In 1988, they released their Spirit LP, and a summer tour followed in 1989 with Unit Pride, Insted and Gorilla Biscuits. Up Front remained active through 1992, releasing the Daybreak 7 inch in 1990, touring the US again in the summer of 1991, and completing their first tour of Europe in the winter of 1991–1992.

They initially broke up after recording the Changes 7-inch in 1992, but reformed in the spring of 1994 to record the What Fire Does 7-inch followed with their second tour of Europe that summer.

After a brief hiatus Up Front wrote and recorded the Movement CD in 1997. After a handful of US shows,  a tour of Japan in 1998, and their third summer tour of Europe in 1999 followed.

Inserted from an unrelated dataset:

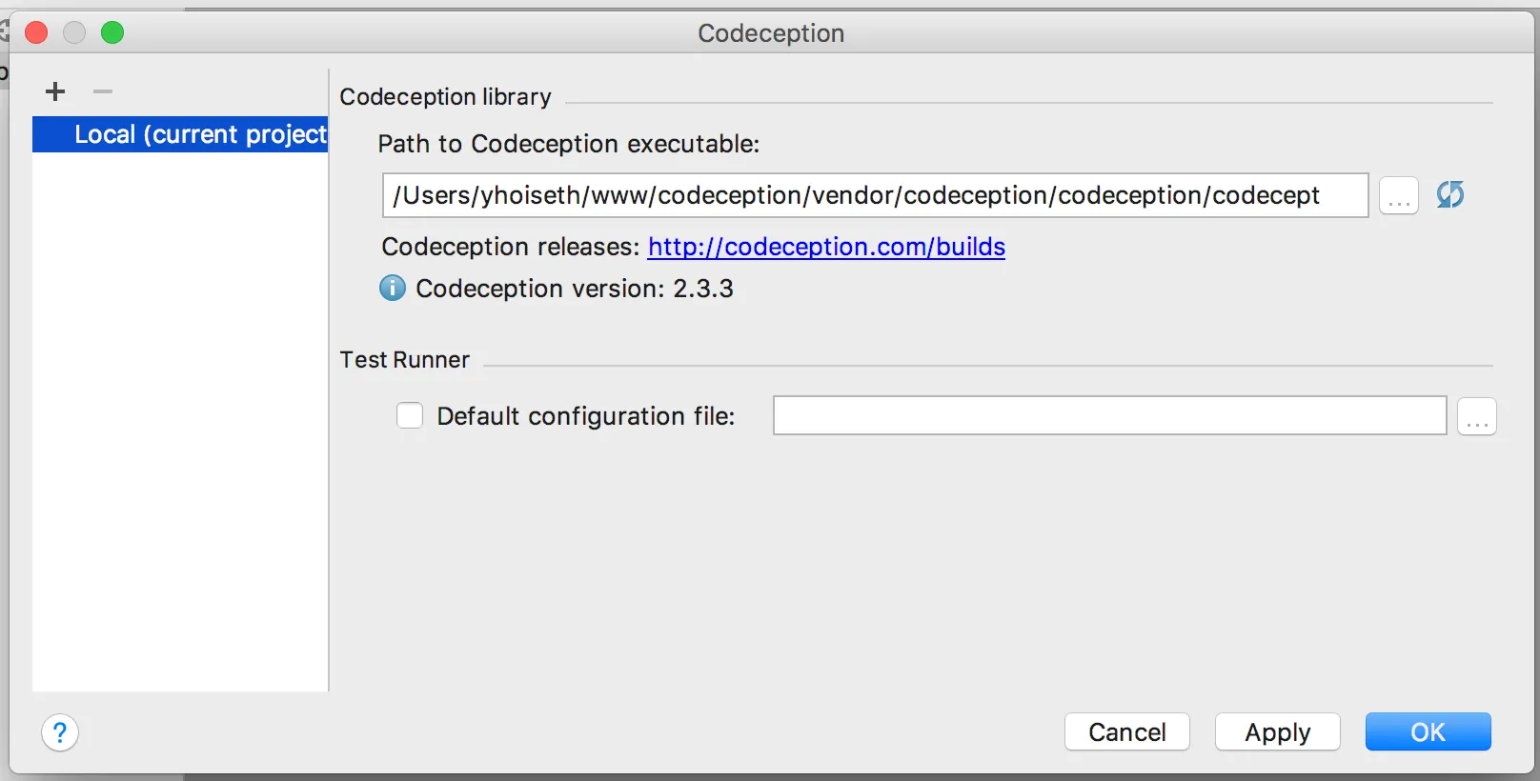The image size is (1540, 781).
Task: Open help with the question mark button
Action: click(60, 732)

Other than three "reunion" shows in the summer/fall of 2005, and one "reunion" show with a return to the Daybreak lineup in November 2009 at the A Time We'll Remember Fest, the band has remained dormant since 1999.

Band members 
Steve Keeley – vocals
Jon Field – guitar
Rich Ryder – guitar
Jeff Terranova – bass
Tim Schmoyer – drums

Former members 
Dan Pettit – drums (1987)
Jim Eaton – drums (1988–1989)
Roger Lambert – vocals (1989)
Ari Katz – drums (1989)

Discography 
X Marks the Spot – 7 inch, 1988
Spirit – CD, 1988
Daybreak – 7 inch, 1990
Changes – 7 inch, 1992
What Fire Does – 7 inch, 1994
Doin' It Live on WNYU – 7 inch, 1997
Movement – CD, 1997
Split w/ Building – 7 inch, 1999
Five by Seven – CD, 2004

External links 
Official website
Bandcamp page
Smorgasbord Records
New Age Records
Up Front – BandToBand.com

Straight edge groups
Hardcore punk groups from New York (state)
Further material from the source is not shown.